Wednesday 19 May 2021

Never fear, Priti’s here

Travel is very much in the news this morning. You know the world is properly upside down when a conservative government nationalises part of the railways and Priti Patel thinks.

Now that it appears the new variant of Coronavirus isn’t vaccine resistant and scientists have realised that calling it the variant first described in India helps people to be less racist, we still have a small problem with travel because no one wants someone to bring in a variant that does get round the vaccine. The government are actually in a difficult position. Gradual unlocking is harder. It’s much easier to say,”No,” than to ask people to use their own judgement.

Amber means go but don’t go. Get ready to go but don’t go, or keep going but get ready to stop. The amber on a traffic light has always confused me. When I was a kid we used to play a game called traffic lights that I don’t fully remember the rules to but I think it was a running around game and when someone shouted red you stopped and green you ran. Amber, I remember, as being the confusing one. There were different types of amber  too, just like in real traffic lights, there was amber on its own and red and amber  and I think in our game we added green and amber into the mix. I remember always getting it wrong and in my small person’s brain, thinking that maybe I shouldn’t learn to drive. I was always overly logical. I talked to my dad about it and he laughed, “No one really understands the orange traffic light,”he said, refusing to use a poncy word for a colour we all knew, “but when you are driving you just have to bump into other cars. It’s simple.”

The government want us to stay at home but they also want the economy to start moving, which actually means that lots of us shouldn’t stay at home. Tricky, isn’t it? Holidays are a particular minefield. It seems decadent to want a holiday at the moment but the travel industry will collapse if we all stay at home for ever. Also, many people deferred holidays from last year and if they don’t go, when the government says the ‘could but shouldn’t’ then they won’t get their money back.so, the solution is that people should go if they have to but should not leave the house for ten days when they return, which is absolutely fine if they don’t live with anyone who didn’t go with them (but we won’t talk about that logic).

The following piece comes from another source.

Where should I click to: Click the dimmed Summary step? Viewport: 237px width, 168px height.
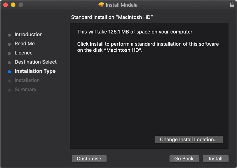coord(25,90)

As we don’t have hotel quarantining for amber list countries then people have to be trusted to do what they’ve been asked and we know that the people who are going on holiday when they can but shouldn’t probably aren’t taking the threats of this virus very seriously. 

It will probably all be fine, although I’ve said that before and been wrong. But I think that most of us will be pretty fed up if we’ve given a year of our lives to this thing, been jabbed with stuff we didn’t particularly want in our bodies to have it all messed up by leaky boarders. I mean, what did we vote Brexit for if it wasn’t to keep control of who comes into our country? 

Never fear though, Priti is here. The Home Secretary has been thinking. She can save the day. What we need to do it make random checks on people who should be quarantining. Send the police round at random times to check that they are at home. That will work. She’s personally seen to it that 10,000 checks a day can be made. That’s brilliant. In normal times Heathrow has 80 million people arriving each day and 270,000 are travelling to amber list countries from the uk this week so I’m sure it will be fine. Good old Priti.



Seriously though, I am considering getting myself a guard penguin. If only their poo didn’t smell so fishy.